Cell cycle regulation of metallothionein in human colonic cancer cells.

Abstract

Elevated levels of metallothionein (MT) found in rapidly growing tissues such as neonatal liver and various types of human tumors have suggested a role for MT in cell proliferation. To further explore this possibility we investigated the concentration of MT in human colonic cancer (HT-29) cells at different stages of proliferation by means of immunocytochemistry and competitive binding. MT is increased in subconfluent proliferating cells relative to growth-inhibited confluent cells, much as it is in growing tissues. Cycling cells synchronized with compactin, an inhibitor of 3-hydroxy-3-methylglutaryl-coenzyme A reductase, revealed an oscillation of cytoplasmic MT that reached a maximum in successive late G1 phases and at the G1/S transition. Individual phase of the cell cycle were assessed by [3H]thymidine incorporation and by immunofluorescence employing an antibody that detects a nuclear antigen associated with proliferation.
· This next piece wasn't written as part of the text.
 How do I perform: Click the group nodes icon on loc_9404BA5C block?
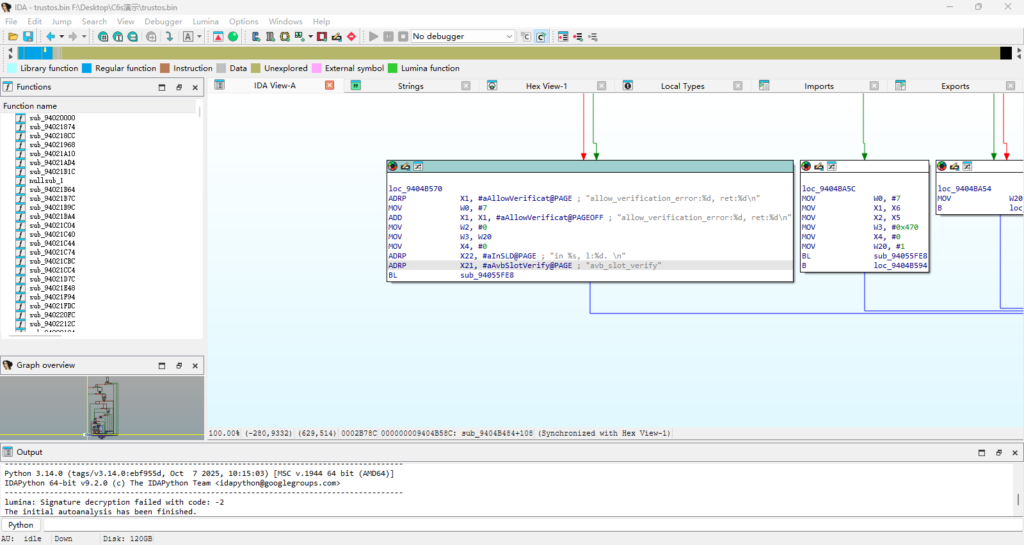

An enzyme-linked immunosorbent assay was used to quantify the relative amounts of MT in homogenate supernatants of HT-29 cells. A 2- to 3-fold increase in MT in actively proliferating cells and the regulation of the protein during the mitotic cell cycle point to a physiological role for MT in cellular proliferation and suggest that it may also serve as a proliferation marker.